[Aim of the task]: Each entry has to be printed again exactly.

Collected data:
◇ ◇ ◇

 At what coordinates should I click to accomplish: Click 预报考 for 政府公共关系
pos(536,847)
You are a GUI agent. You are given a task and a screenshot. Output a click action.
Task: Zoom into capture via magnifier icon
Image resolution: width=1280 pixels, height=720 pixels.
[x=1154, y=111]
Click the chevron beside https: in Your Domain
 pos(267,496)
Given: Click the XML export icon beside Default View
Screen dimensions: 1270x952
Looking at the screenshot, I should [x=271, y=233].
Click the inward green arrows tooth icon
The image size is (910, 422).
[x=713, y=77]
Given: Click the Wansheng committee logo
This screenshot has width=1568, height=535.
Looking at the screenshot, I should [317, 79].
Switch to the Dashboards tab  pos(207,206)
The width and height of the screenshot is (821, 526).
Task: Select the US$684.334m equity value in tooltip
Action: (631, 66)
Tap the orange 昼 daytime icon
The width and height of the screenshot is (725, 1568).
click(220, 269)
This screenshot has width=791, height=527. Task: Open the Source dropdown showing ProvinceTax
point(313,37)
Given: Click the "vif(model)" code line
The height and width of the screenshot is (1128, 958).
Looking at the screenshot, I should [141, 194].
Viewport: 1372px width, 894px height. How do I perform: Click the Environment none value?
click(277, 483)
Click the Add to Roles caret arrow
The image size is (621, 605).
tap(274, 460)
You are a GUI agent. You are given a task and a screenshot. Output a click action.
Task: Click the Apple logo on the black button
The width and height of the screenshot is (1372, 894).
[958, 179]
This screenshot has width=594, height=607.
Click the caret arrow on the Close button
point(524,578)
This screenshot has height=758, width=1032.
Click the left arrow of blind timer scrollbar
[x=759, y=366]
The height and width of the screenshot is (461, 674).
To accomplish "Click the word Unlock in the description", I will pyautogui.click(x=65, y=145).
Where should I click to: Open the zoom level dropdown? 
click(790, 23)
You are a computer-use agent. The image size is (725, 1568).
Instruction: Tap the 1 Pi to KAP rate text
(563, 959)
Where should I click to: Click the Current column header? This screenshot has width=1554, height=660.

◇ ◇ ◇

[Written answer]:
 At what coordinates should I click to accomplish: Click 预报考 for 政府公共关系
pos(536,847)
You are a GUI agent. You are given a task and a screenshot. Output a click action.
Task: Zoom into capture via magnifier icon
Image resolution: width=1280 pixels, height=720 pixels.
[x=1154, y=111]
Click the chevron beside https: in Your Domain
 pos(267,496)
Given: Click the XML export icon beside Default View
Screen dimensions: 1270x952
Looking at the screenshot, I should [x=271, y=233].
Click the inward green arrows tooth icon
The image size is (910, 422).
[x=713, y=77]
Given: Click the Wansheng committee logo
This screenshot has width=1568, height=535.
Looking at the screenshot, I should [317, 79].
Switch to the Dashboards tab  pos(207,206)
The width and height of the screenshot is (821, 526).
Task: Select the US$684.334m equity value in tooltip
Action: (631, 66)
Tap the orange 昼 daytime icon
The width and height of the screenshot is (725, 1568).
click(220, 269)
This screenshot has width=791, height=527. Task: Open the Source dropdown showing ProvinceTax
point(313,37)
Given: Click the "vif(model)" code line
The height and width of the screenshot is (1128, 958).
Looking at the screenshot, I should [141, 194].
Viewport: 1372px width, 894px height. How do I perform: Click the Environment none value?
click(277, 483)
Click the Add to Roles caret arrow
The image size is (621, 605).
tap(274, 460)
You are a GUI agent. You are given a task and a screenshot. Output a click action.
Task: Click the Apple logo on the black button
The width and height of the screenshot is (1372, 894).
[958, 179]
This screenshot has width=594, height=607.
Click the caret arrow on the Close button
point(524,578)
This screenshot has height=758, width=1032.
Click the left arrow of blind timer scrollbar
[x=759, y=366]
The height and width of the screenshot is (461, 674).
To accomplish "Click the word Unlock in the description", I will pyautogui.click(x=65, y=145).
Where should I click to: Open the zoom level dropdown? 
click(790, 23)
You are a computer-use agent. The image size is (725, 1568).
Instruction: Tap the 1 Pi to KAP rate text
(563, 959)
Where should I click to: Click the Current column header? This screenshot has width=1554, height=660.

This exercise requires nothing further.